It occurred to me, as it might to many others, that a person spends a great deal of time and energy to obtain celebrity status and then spends a great deal of time and energy to hide from that celebrity status. A curiosity, indeed. In much the same way, we tend not to notice celebrities when they show up where we least expect or fail to look like themselves.
On TV is a commercial in which Taylor Swift is a waitress and bartender and few recognize her even though her poor service and ineptitude at those roles should have suggested something was amiss. Perhaps you have seen it. It is a humorous take on reality. We could all be served by famous people and never know it because none of us expect to be served by famous people. That is the key to it all. We expect to be served by anonymous folks who have no names or special identities. We expect to sit in special places at special tables and to be served by people who are always in the background while all the attention is on us and what we are saying and doing.
A few weeks ago we heard something of a parable from Jesus about presuming our place of honor and choosing instead to sit lower rather than expecting privilege that did not belong to us. We hear Him all the time tell us about humility -- sometimes warning us not to think more highly of ourselves than we ought and other times by demonstrating a servant's heart. He knows our hearts and bluntly insists to disciples competing for honor that it is not to be that way among us. But most of all He simply does what not one of us expects. He who should be served is the servant of all.
Now you may be wondering about a rambling thought in which Taylor Swift and Jesus are the only two named individuals. My point is not to compare the two but to describe how unlikely it is that celebrities might be servants or servants celebrities. Most folks work their whole lives to get up a step or two on the ladder of success where they are not the servants of all. Few look back as they make their way up that staircase of accomplishment and notoriety. Yet it seems curious how many long for anonymity and find the top of the heap is not what they expected it to be. They don't really want to give up that celebrity status but they would like to disappear ever now and then. They want a break from fame (though seldom from fortune).
Our humility is usually a temporary reprieve from exaltation, a vacation from the burdens of fame but not quite an embrace of servanthood. Our Lord is Son of God in human flesh and blood but this was no fantasy trip to see how the other half lives. This is His saving purpose and destiny. He is determined to embrace this servanthood even at the cost of suffering and death upon the cross. He does not take a break from the glory of heaven but leaves to accomplish a greater glory -- one revealed on the cross. And the miracle of it all is that He did this freely out of His great and profound love for us.
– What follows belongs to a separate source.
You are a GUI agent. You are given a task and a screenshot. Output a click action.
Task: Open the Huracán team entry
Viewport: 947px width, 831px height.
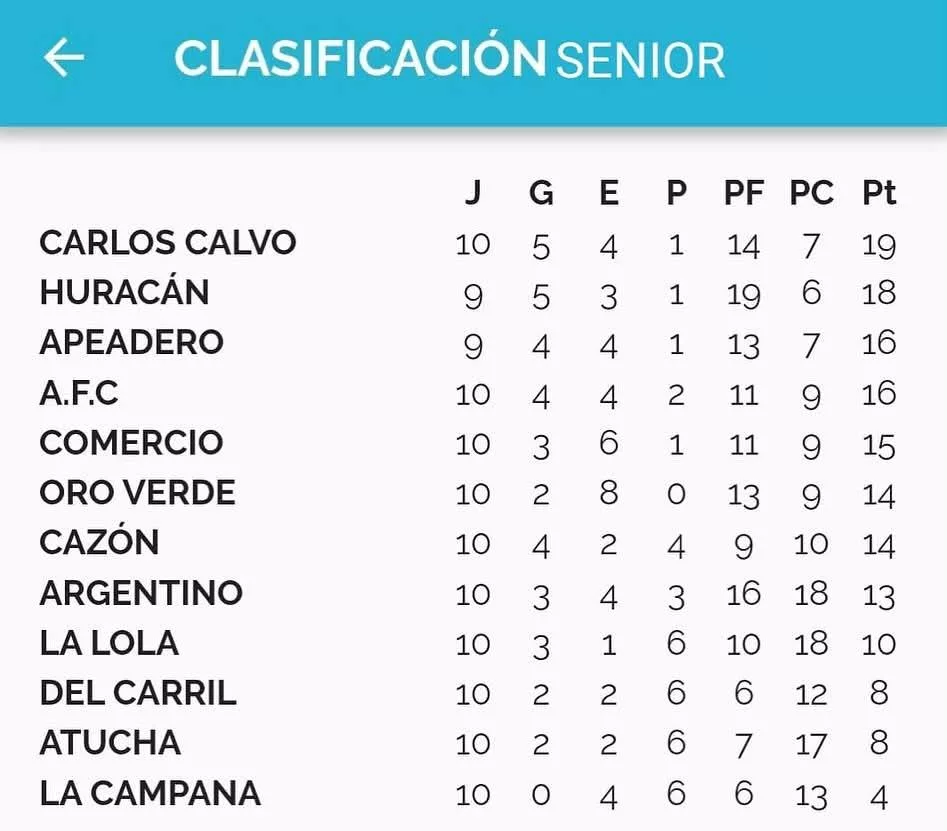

What is even more amazing is that this is the path He calls us to follow. Take up your cross and follow Me, He says. Love as I have loved you. We would do just about anything to avoid becoming servant of all until the Holy Spirit creates in us a new heart in which this servant life is not what we run from but run to. You see this in the history of Christianity and its mercy works on behalf of the poor, the sick, the orphan, the widow, the aged, the infirm, and those alone. From the cause of the unborn to the insistence that death cannot be consoled with a funny story and a smile, Christians continue along the way of humility, service, and mercy work. This is not and should never become a vacation time of service before we head back to our glory lives but the radical direction of this new life created in us in our baptism into Christ.
Given the way Christianity has been hijacked by those who make God into the servant of our own ignoble pursuits of selfish gain and the elusive dream of happiness, it has become a radical Gospel, indeed. We need to take care lest humility and the path of the servant become mere diversions in our self-centered lives. Such is a grave betrayal of the Christian Gospel and perhaps the chief threat to the vitality and viability of the Christian faith itself.